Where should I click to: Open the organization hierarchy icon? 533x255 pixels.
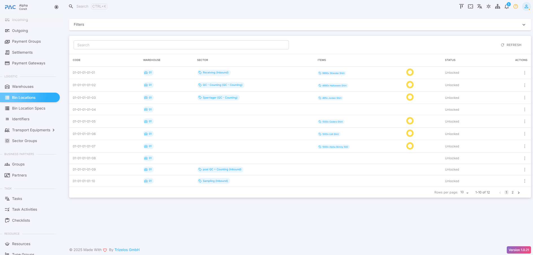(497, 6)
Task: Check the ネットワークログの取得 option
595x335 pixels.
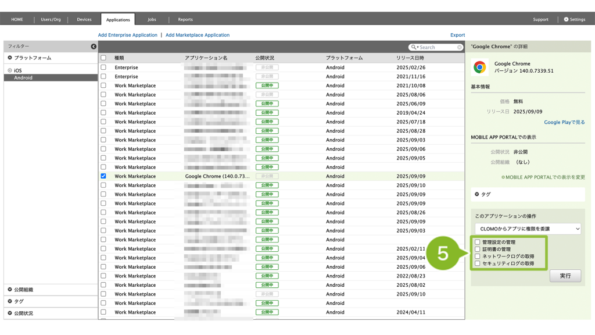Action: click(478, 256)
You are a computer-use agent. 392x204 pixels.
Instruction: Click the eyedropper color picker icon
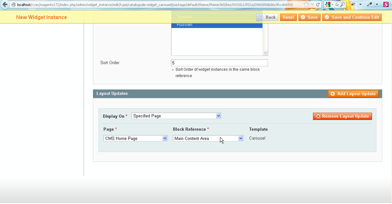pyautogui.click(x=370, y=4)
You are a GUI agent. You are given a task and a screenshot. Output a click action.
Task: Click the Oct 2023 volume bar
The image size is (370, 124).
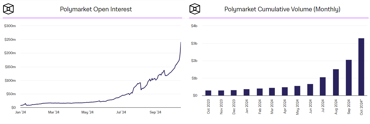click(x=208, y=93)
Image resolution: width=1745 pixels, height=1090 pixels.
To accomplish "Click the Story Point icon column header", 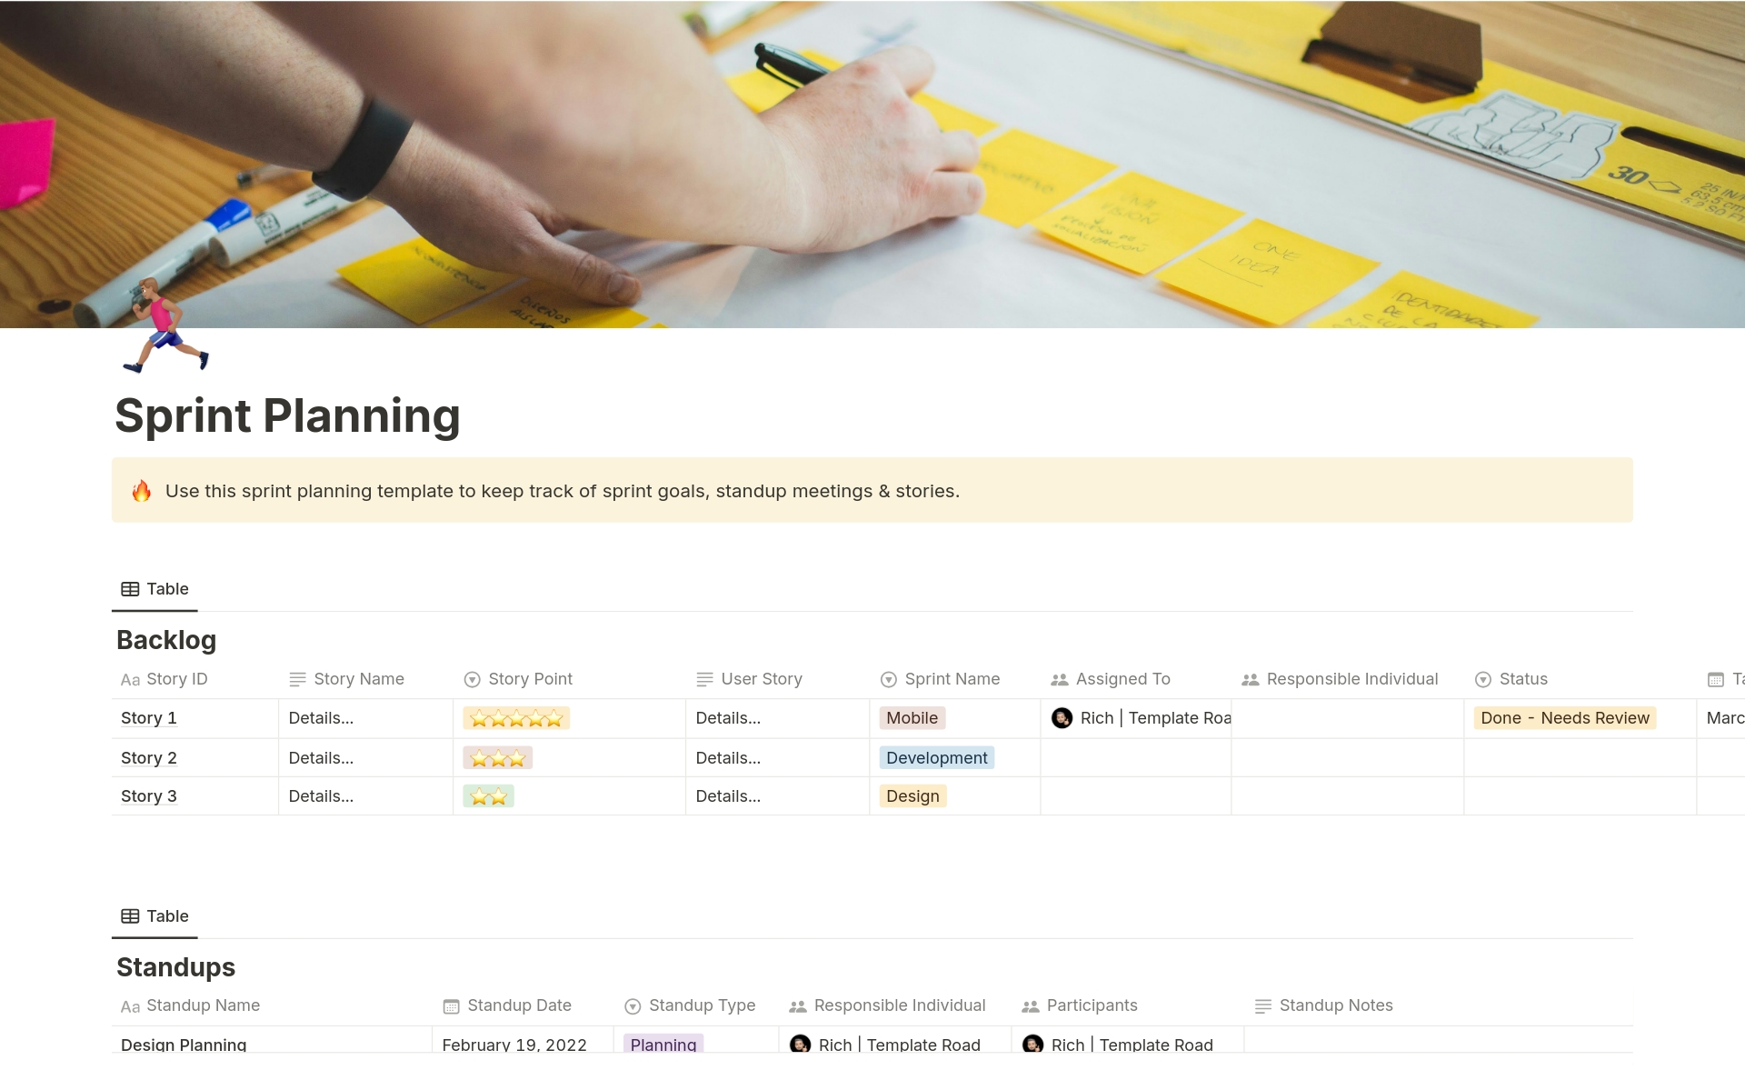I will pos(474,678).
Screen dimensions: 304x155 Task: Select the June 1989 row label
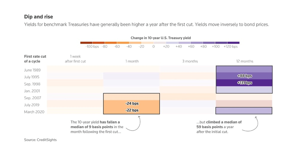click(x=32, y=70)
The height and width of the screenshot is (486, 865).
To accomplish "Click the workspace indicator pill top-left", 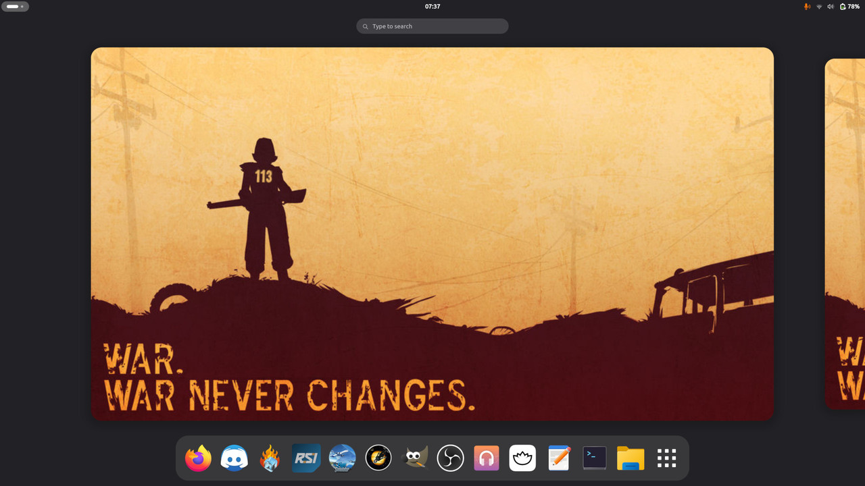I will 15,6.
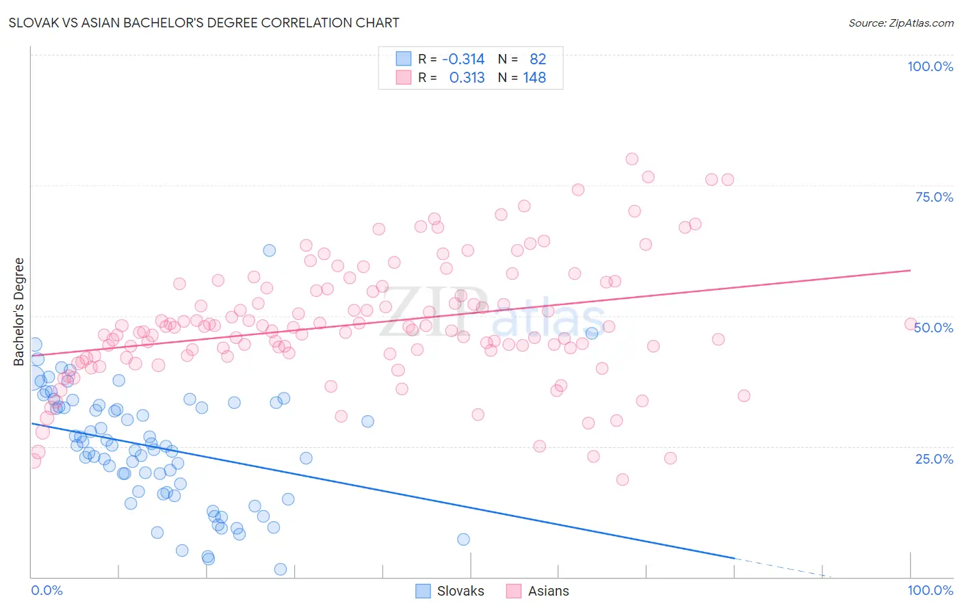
------------------------------------------------------------
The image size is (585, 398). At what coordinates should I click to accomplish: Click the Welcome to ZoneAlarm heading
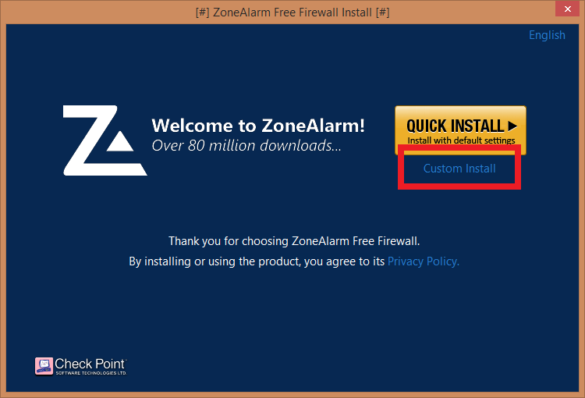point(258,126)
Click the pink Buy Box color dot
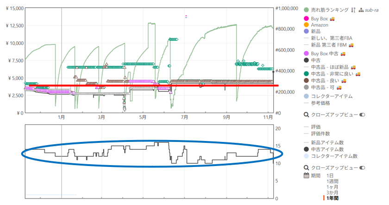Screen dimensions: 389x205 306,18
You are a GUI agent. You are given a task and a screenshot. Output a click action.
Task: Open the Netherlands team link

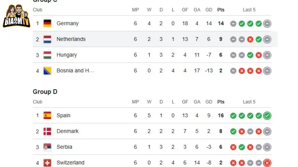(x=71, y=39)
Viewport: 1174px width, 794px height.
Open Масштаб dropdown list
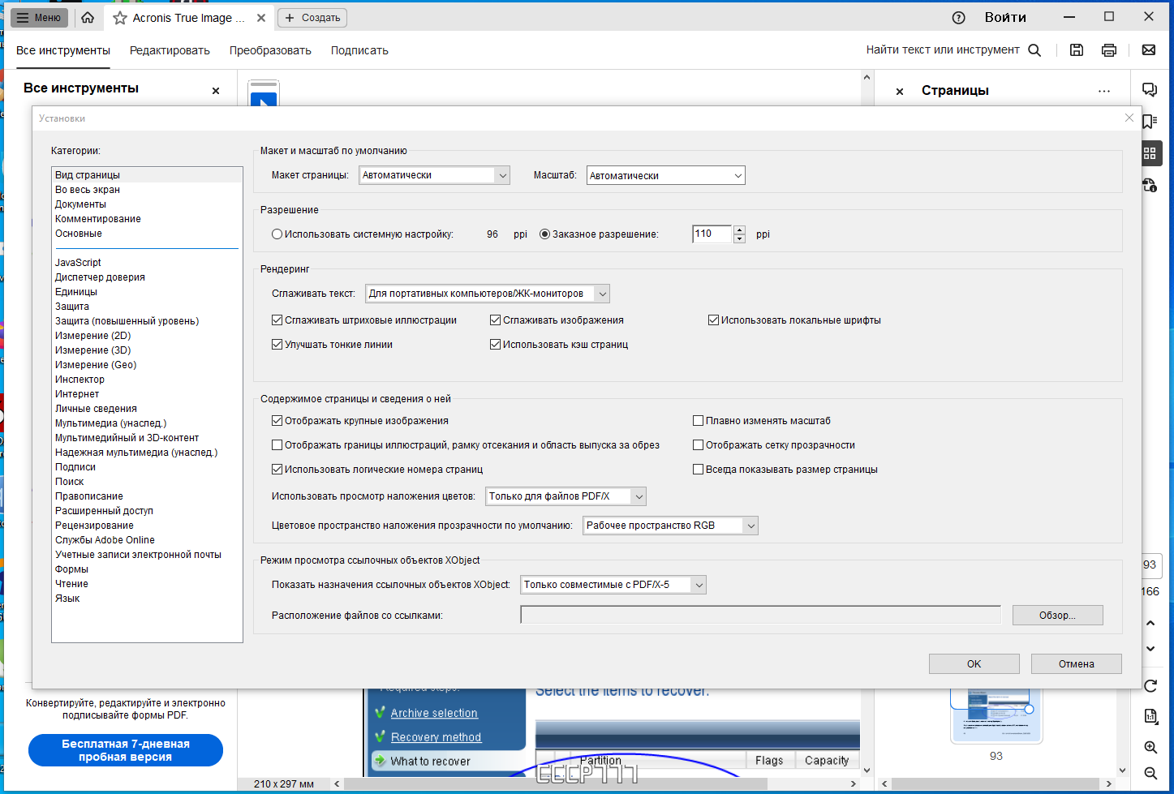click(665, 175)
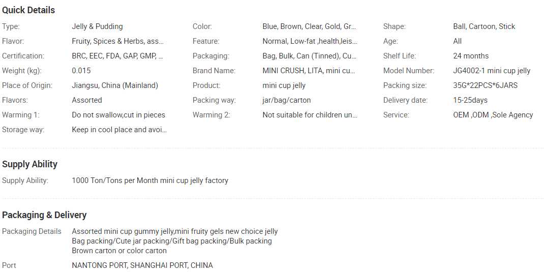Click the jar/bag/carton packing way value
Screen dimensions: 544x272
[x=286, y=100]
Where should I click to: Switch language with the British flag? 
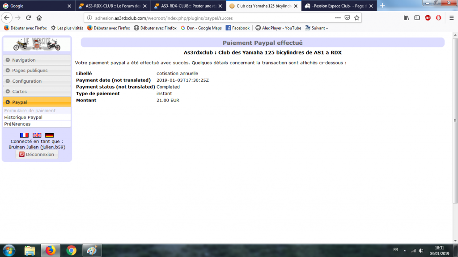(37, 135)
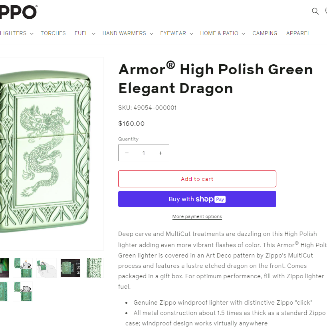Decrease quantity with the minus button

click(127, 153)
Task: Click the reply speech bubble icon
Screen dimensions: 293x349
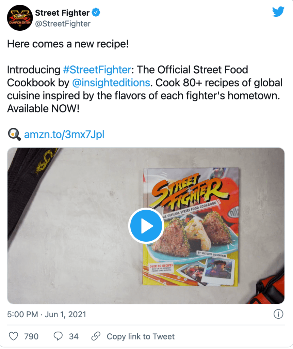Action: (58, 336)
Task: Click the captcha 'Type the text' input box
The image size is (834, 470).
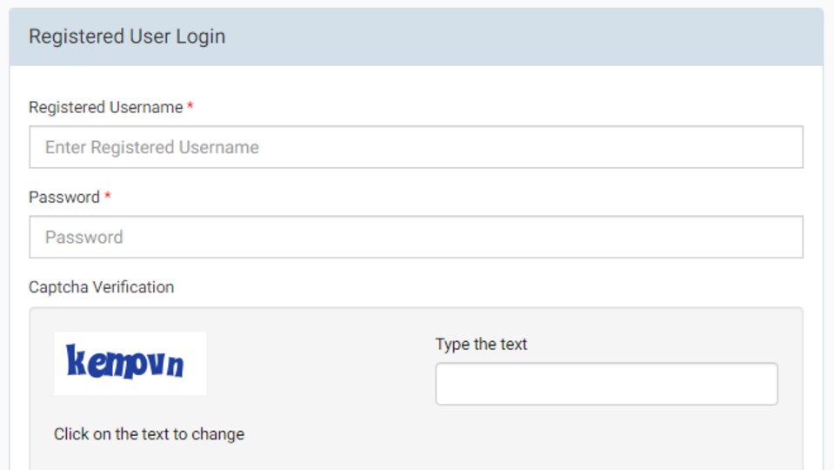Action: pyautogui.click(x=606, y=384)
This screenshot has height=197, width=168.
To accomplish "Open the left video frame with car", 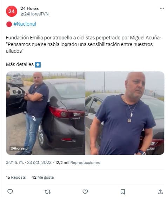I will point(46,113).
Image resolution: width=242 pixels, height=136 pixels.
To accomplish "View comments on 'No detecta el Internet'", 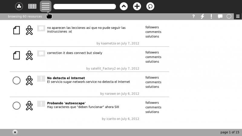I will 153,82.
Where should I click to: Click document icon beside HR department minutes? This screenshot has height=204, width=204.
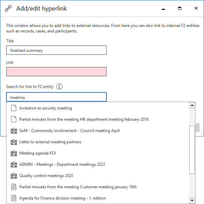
------------------------------------------------------------
(TASK DETAILS) Output exactly, and only, the lines of the entries above from the one with "Screen dimensions: 293x349" up to and including the one with "This screenshot has height=197, width=168."; pictures are to be left out.

(REPLY)
Screen dimensions: 293x349
Action: (58, 336)
Task: Click the captcha 'Type the text' input box
The image size is (834, 470).
Action: pyautogui.click(x=606, y=384)
This screenshot has height=197, width=168.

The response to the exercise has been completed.